### Problem 1
Revise the green sea turtle text from "Green sea turtles do" through "a warmer world.", putting "genetic factors" in place of "sex chromosomes".
### Problem 2
According to the green sea turtle text, what is the pivot temperature for green sea turtles?
### Problem 3
Carry on the green sea turtle text from its final sentence.

### Text block

######

99% of Green Sea Turtles Are Turning Female - Here Is Why


  • News and Events
  • Scuba Skills
  • Health and Safety
  • Dive Gear
  • Marine Life
  • Travel
  • Freediving
  • Snorkeling
  • Stories
Green Sea Turtles

Green sea turtles do not develop into males or females due to sex chromosomes, like humans and most other mammals do. Instead, they have temperature-dependant sex determination, which essentially means that the temperature outside a turtle egg influences the sex of the growing embryo. It is this unusual biological quirk, scientists say, may endanger the future of these creatures in a warmer world.

A new study, published in the journal Current Biology, reveals that the rising temperatures have lead to almost complete feminization of green sea turtles in the northern populations of a major nesting area called Raine Island. Normally, at what biologists call the pivot temperature, turtles hatch as a mixture of males and females. For green sea turtles, this temperature is 29.3 degrees Celsius (85 Fahrenheit). A few degrees below 29.3 C, and all the sea turtles are born male. Heat up the eggs, and only females are born. According to the above-mentioned research, out of a population of about 200,000 turtles, more than 99 percent of young turtles and 87 percent of mature turtles are female. This means that for every juvenile male, there are 116 female turtles. Southern populations of turtles in Australia, which live on cooler beaches, show much lower impact. There, researchers found the ratio was about 65 to 69 percent female turtles.

######

### Collected material
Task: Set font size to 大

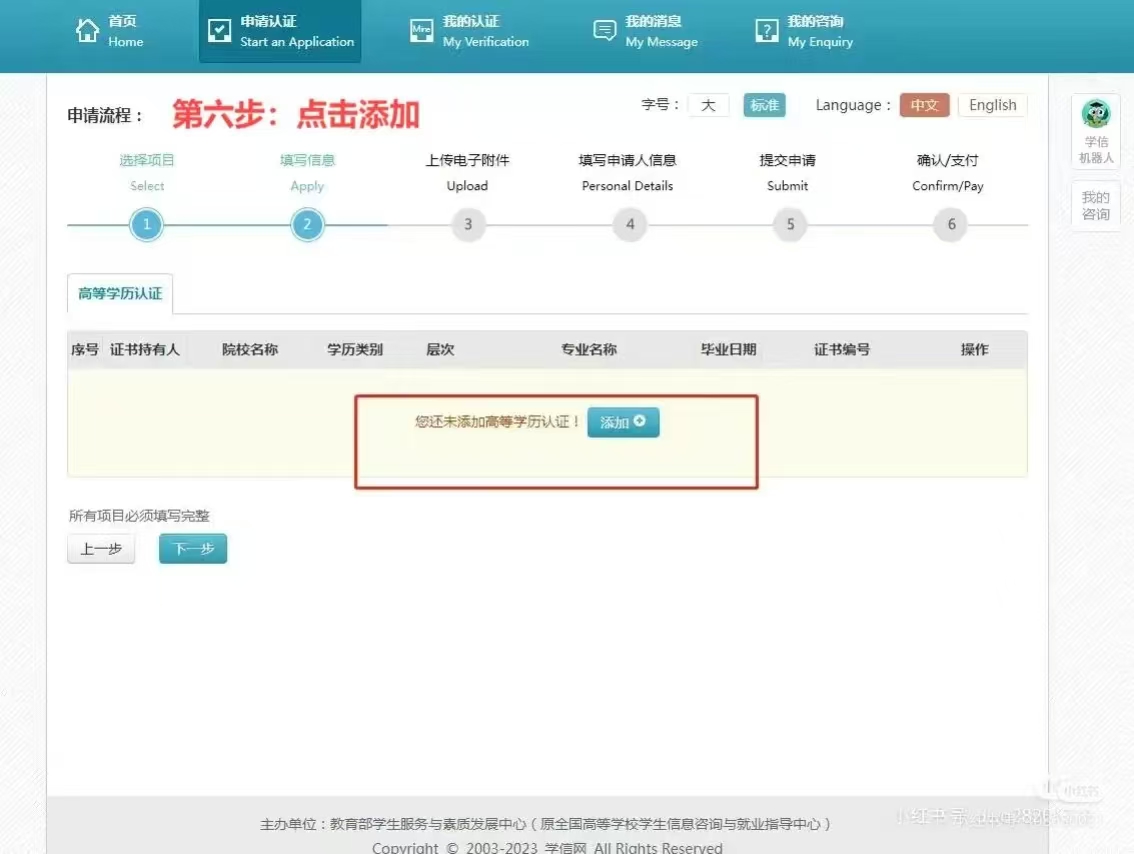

######

### Response 1
Green sea turtles do not develop into males or females due to genetic factors, like humans and most other mammals do. Instead, they have temperature-dependant sex determination, which essentially means that the temperature outside a turtle egg influences the sex of the growing embryo. It is this unusual biological quirk, scientists say, may endanger the future of these creatures in a warmer world.

### Response 2
29.3 degrees Celsius (85 Fahrenheit).

### Response 3
In order to gather this data, the scientists had to come up with the new method of determining the sex of the animals. Because, the sex of the turtles cannot be determined with the help of their external features, the researchers decided to use genetic markers and a mixed-stock analysis, combined with sex determination through laparoscopy and endocrinology. To achieve this they had to collect the turtles, take their plasma samples and then release the animals back into the wild.

The scientists have also examined sea and air temperatures recorded in historical data to discern the sand temperatures. Their analysis suggests that sand temperatures have been climbing since the 1960s.

So what does this mean for the turtle population at large?

The authors of the research think that such an uneven sex ratio is something of a time bomb for these turtles. Thanks to the fact that male sea turtles often mate with more than one female, and males typically mate more frequently, the doom will not come for these animals tomorrow. A slight female bias may even briefly benefit the overall turtle population. The researchers fear, however, that because the ratio is so extreme, in a matter of 20 years there may not be enough males to sustain the population.

Some other scientists are more optimistic. They argue that marine turtles have been around for 100 million years and temperatures have risen and fallen during that time. Plus, after decades of decline from hunting, poaching, pollution, disease, development, habitat loss, and bycatch in commercial fishing, many populations around the world recently have shown signs of improvement.

The real questions that remain unanswered though are whether the change is happening too fast for the animals to adapt, and how much of it is going to be too much for them?

Unfortunately, determining when the number of males may drop too low is difficult. The answer can change by species and location. In addition, the very thing that determines sex - temperature - can itself be impacted by local factors.

In the case of Raine Island area, the Australian government, through the Raine Island Recovery Project, is working on different management strategies, including shading the beaches or pouring water on the sand to cool the nesting areas.

To learn more, watch the video below by National Geographic.

Do you think the turtle population is in danger or was the issue overblown? Leave your opinions in the comments below.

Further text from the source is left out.